Chances are a medical doctor will also understand the importance of getting regular hearing tests to gauge their decline. This allows you to be proactive about your hearing health.
They Get Hearing Assistance
There is no rule that says you must learn to live with hearing loss. Doctors understand the importance of hearing assistance tools like good quality digital hearing aids. After the hearing test, a physician would know to work with a certified retailer to find a brand and model hearing aid that best suits his or her needs.
It’s possible a physician might do well with hearing aids that are Bluetooth compatible, for instance, and have directional microphones. Bluetooth allows the physician to connect the hearing aids to a smartphone or computer and directional microphones enhance conversation in noisy environments. Noise reduction probably comes in handy, as well, to filter out background noise.
They Get a Strong Support System
For a medical provider that might include joining professional organizations to network with colleagues facing the same challenges. The Association of Medical Professionals With Hearing Losses is a good fit for our industrious doctor. They not only connect you with other professionals online and via conferences, but they offer some must-have resources, too including ones that help the hearing challenged physician to find the right stethoscope.

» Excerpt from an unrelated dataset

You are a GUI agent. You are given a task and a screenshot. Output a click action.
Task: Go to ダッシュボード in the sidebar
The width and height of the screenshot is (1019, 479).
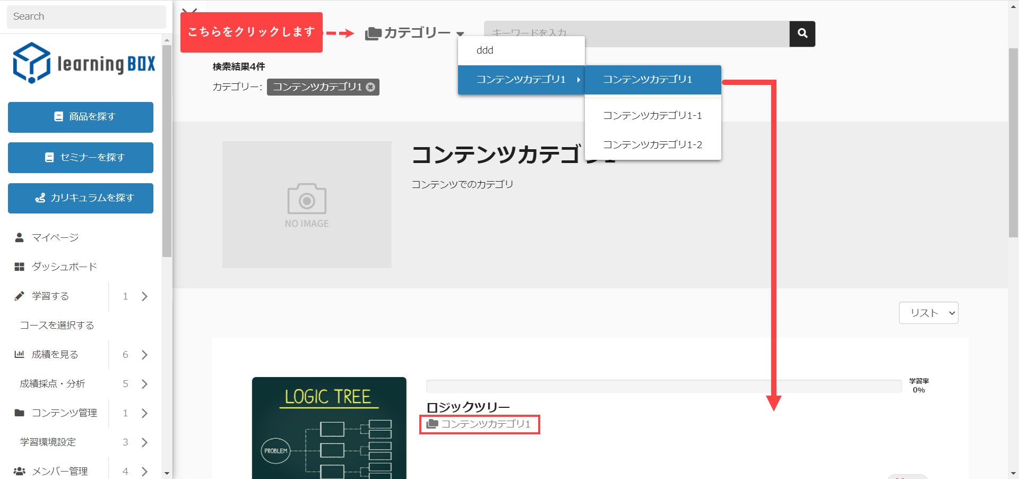coord(64,267)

They Use Their Disability to Grow
There is little doubt that hearing loss, whether it is new or something you have lived with your whole life, opens up new challenges, but, just maybe, it opens the door to opportunities, as well. Take Dr. Philip Zazove, for example. Dr. Zazove has been deaf most of his life and faced those challenges first hand. He states in an article for CNN Health that he applied to 12 different medical schools and struggled to even get interviews despite doing well on the MCATs. After attending graduate school, he finally was given a chance to go to medical school.
Today, he uses his hearing loss to better relate to his patients. In his family practice, he works with many who are hard of hearing or profoundly deaf. His life experiences have given him a unique opportunity to help others find their path.
What do doctors with hearing loss do? The same thing anyone does, they push forward against the things that work to hold them back and that starts with a proper diagnosis and hearing test, though.